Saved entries
----

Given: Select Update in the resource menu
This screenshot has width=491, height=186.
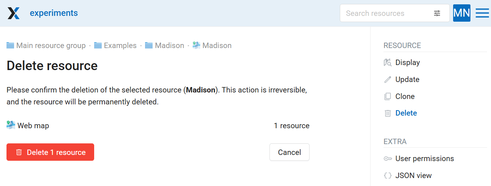Looking at the screenshot, I should [x=407, y=79].
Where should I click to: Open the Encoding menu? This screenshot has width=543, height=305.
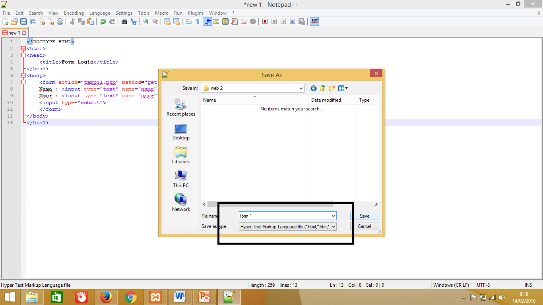[74, 13]
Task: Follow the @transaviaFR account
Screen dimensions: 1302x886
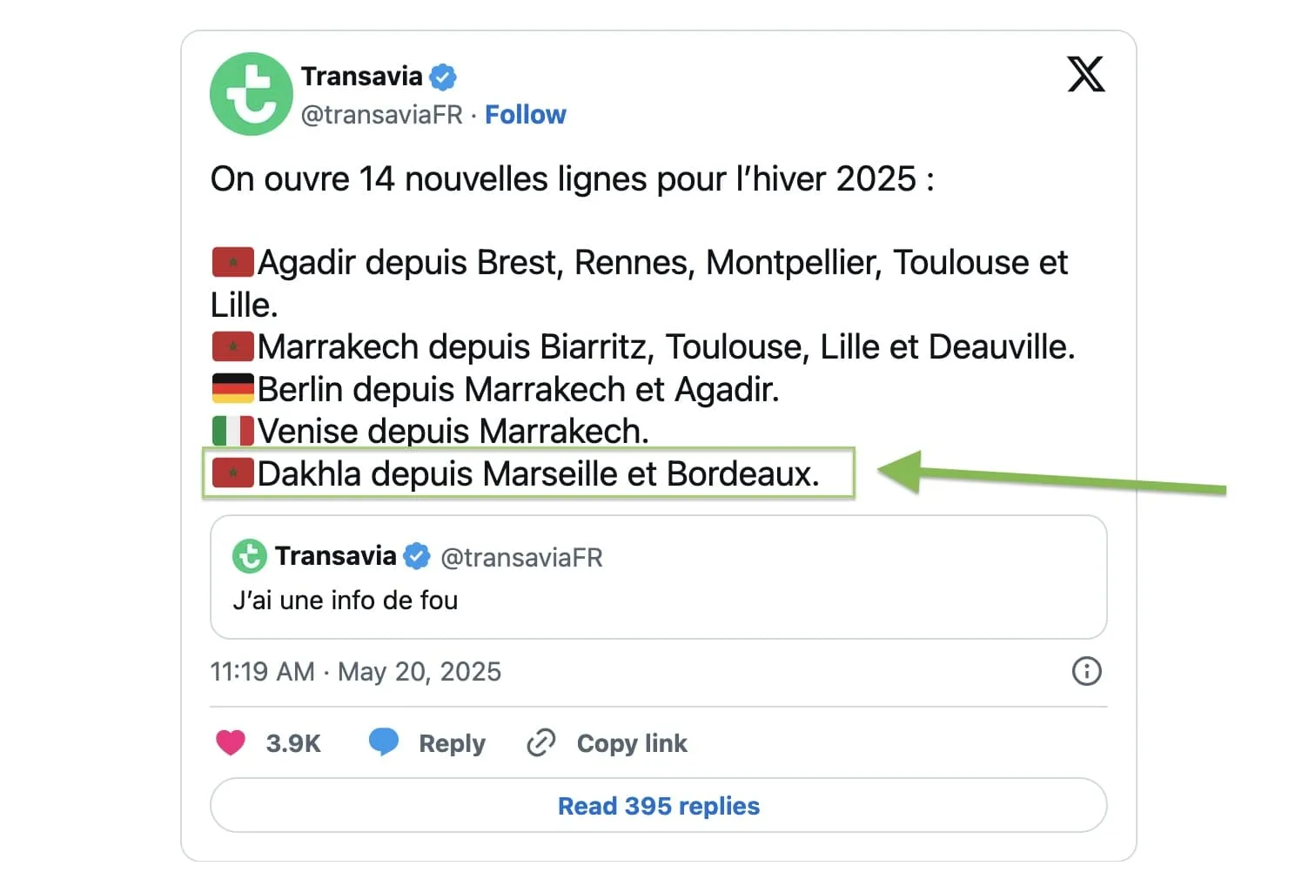Action: point(525,115)
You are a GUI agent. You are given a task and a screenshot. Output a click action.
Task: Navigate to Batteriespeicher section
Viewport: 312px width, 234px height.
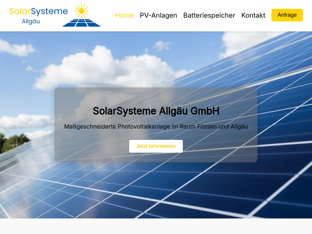[x=209, y=15]
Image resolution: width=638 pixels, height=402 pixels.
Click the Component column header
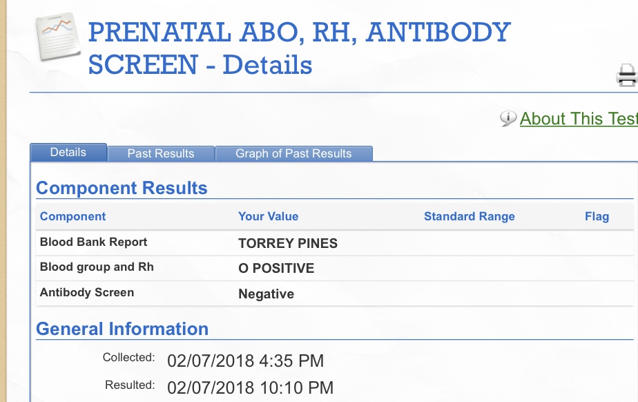(x=73, y=216)
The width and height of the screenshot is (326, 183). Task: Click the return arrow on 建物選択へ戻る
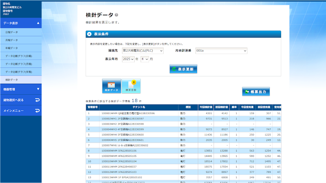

----

Problem statement —
Please repeat exactly the lines from the one containing "Task: Follow the @transaviaFR account" through the end of the entries, both included, omitting pictures.

The answer —
Task: Follow the @transaviaFR account
Screen dimensions: 1302x886
Action: point(525,115)
You are a GUI agent. You are given a task and a screenshot. Output a click action.
Task: Navigate to Batteriespeicher section
Viewport: 312px width, 234px height.
[x=209, y=15]
Image resolution: width=638 pixels, height=402 pixels.
Click the Component column header
(x=73, y=216)
The width and height of the screenshot is (326, 183). Task: Click the return arrow on 建物選択へ戻る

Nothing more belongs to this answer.